Com. Carter fica horrorizado quando a Com. Johnson diz que, sob o capitalismo, as máquinas exploram a mão-de-obra. “O capital é então uma coisa material que explora a mão-de-obra” (p. 13). Em vez de analisar o processo de trabalho capitalista e assim descobrir como uma coisa material se torna uma força exploradora, Carter acusa Johnson de ter sido vítima do fetichismo das mercadorias e o lembra indignamente que para os marxistas o capital não é uma coisa, mas uma relação social de produção estabelecida pela instrumentalidade das coisas. O que Carter não percebe é que a coisa, meio de produção, tornou-se a relação social, o capital, por causa do que Marx chama de “a contradição entre a personificação dos objetos e a representação das pessoas pelas coisas”. [1]

O ponto central da análise de Marx sobre a sociedade capitalista é sua crítica à produção capitalista. A ideologia que flui deste modo histórico de produção está envolvida na relação pervertida de trabalho morto com trabalho vivo.

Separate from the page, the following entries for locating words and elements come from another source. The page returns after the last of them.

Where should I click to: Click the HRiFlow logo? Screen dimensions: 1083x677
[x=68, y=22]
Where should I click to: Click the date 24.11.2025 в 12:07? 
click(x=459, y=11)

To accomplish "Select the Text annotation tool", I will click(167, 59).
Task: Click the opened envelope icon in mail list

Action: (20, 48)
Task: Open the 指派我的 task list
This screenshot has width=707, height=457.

Marx ressaltou que a relação muito simples – o capital de trabalho – expressa “a personificação das coisas e a reificação das pessoas”. [2] Ou seja, os meios de produção tornam-se capital e são personificados como capitalistas ao mesmo tempo em que os trabalhadores se tornam reificados, ou seja, seu trabalho se torna objetivado na propriedade de outros.

A crítica de Marx à sociedade capitalista, baseada principalmente nesta relação invertida de trabalho morto com trabalho vivo no ponto de produção, estende-se também à superfície da sociedade (o mercado), onde a relação social entre as pessoas assume “a forma fantástica de uma relação entre as coisas”. [3] Este é o fetichismo das mercadorias. Com. Carter vê apenas isso. Mas ele é cego para a relação invertida de trabalho morto e vivo. Esta relação, sem a qual a economia política de Marx está viciada, nunca consegue uma única linha em toda a teorização de Carter. Assim, ele se agarra a ambas as teses de Marx. Se Carter tivesse mantido em sua mente o plano de Marx para o Volume I [do Capital], isto teria ficado claro para ele.

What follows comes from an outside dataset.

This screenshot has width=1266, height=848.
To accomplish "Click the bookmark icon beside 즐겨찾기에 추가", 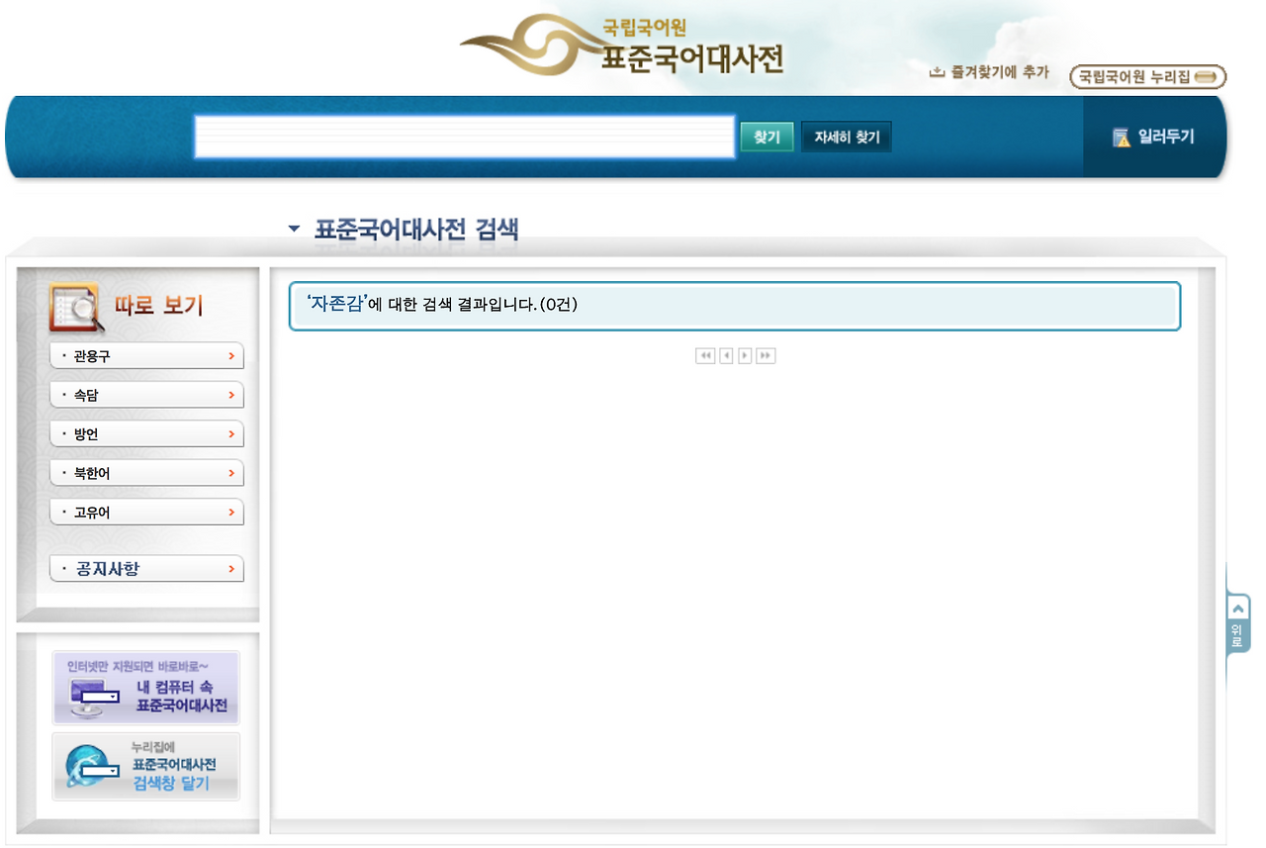I will [938, 71].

Na Parte I do Volume I, Marx lida com a riqueza capitalista como ela parece ser: “um imenso acúmulo de mercadorias”. [4] Como ele lida apenas com a aparência, ou o que Marx chama de fenômeno, do capitalismo, ele não analisa aqui a relação de classe sob o capitalismo. Aqui, nosso capitalista ainda é apenas o Sr. Moneybags, que comprou uma mercadoria, a força de trabalho. É por isso que, em O Fetichismo das Commodities, Marx usa as palavras “relação social”, ou “relação pessoal”, e não relação capitalista. No mercado, então, onde a regra “Liberdade, Igualdade, Propriedade e Bentham” [5], onde o vínculo cardinal entre os homens é a troca, a relação social entre eles aparece como uma relação entre as coisas. Marx deliberadamente só analisa a relação de classe depois que o Sr. Moneybags deixa o mercado e entra na fábrica, onde seu capital pode se expandir e ele se torna um verdadeiro capitalista, ou seja, onde a relação de classe é criada.

Marx continua a analisar o modo de produção capitalista. Agora que o trabalhador está na fábrica, a “relação social” se torna uma relação de produção.

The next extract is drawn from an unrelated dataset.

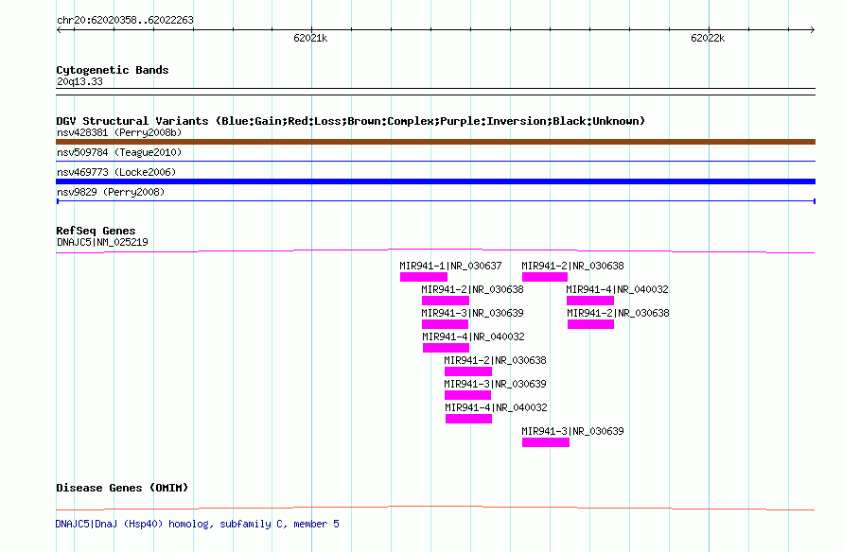Image resolution: width=842 pixels, height=552 pixels.
Task: Open the nsv509784 (Teague2010) variant
Action: click(118, 152)
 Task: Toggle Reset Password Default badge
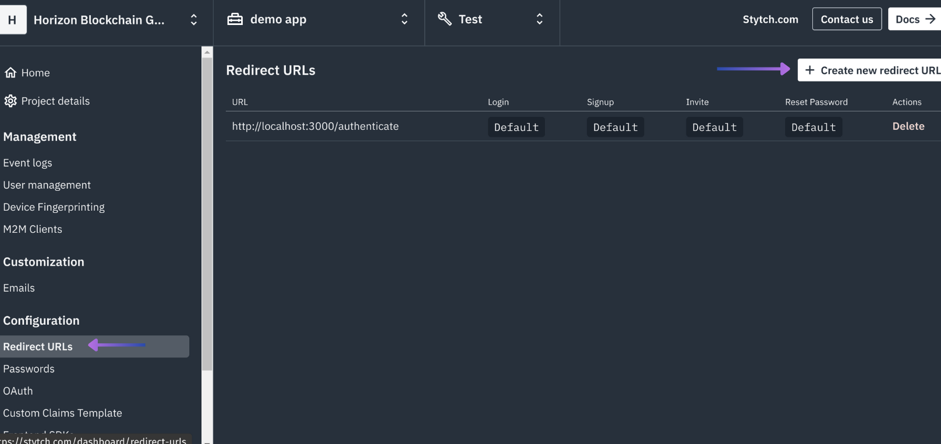click(x=813, y=127)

Em virtude deste fato, sua relação com o patrão é muito clara; não assume, em nenhum sentido, a forma fantástica de uma relação entre as coisas. Pelo contrário, ali o trabalhador superestima o poder do capitalista. Ele pensa que só o capitalista é responsável por sua situação, em vez de ver a causa no modo de produção que o capitalista representa. Ali o trabalhador personifica as coisas: os meios de produção utilizados como capital se tornam os capitalistas. Estamos aqui confrontados com o que Marx chamou de “a personificação das coisas e a reificação das pessoas”. Marx foi muito enfático ao pôr a nu essa “reificação das pessoas” porque esse é o próprio cerne de sua crítica da economia política. Ele entendeu isso muito cedo. “Quando se fala de propriedade privada”, escreveu o jovem Marx em 1844, “pensa-se em algo fora do homem”. Quando se fala de trabalho, tem a ver imediatamente com o próprio homem”. A nova formulação da questão já envolve sua solução”.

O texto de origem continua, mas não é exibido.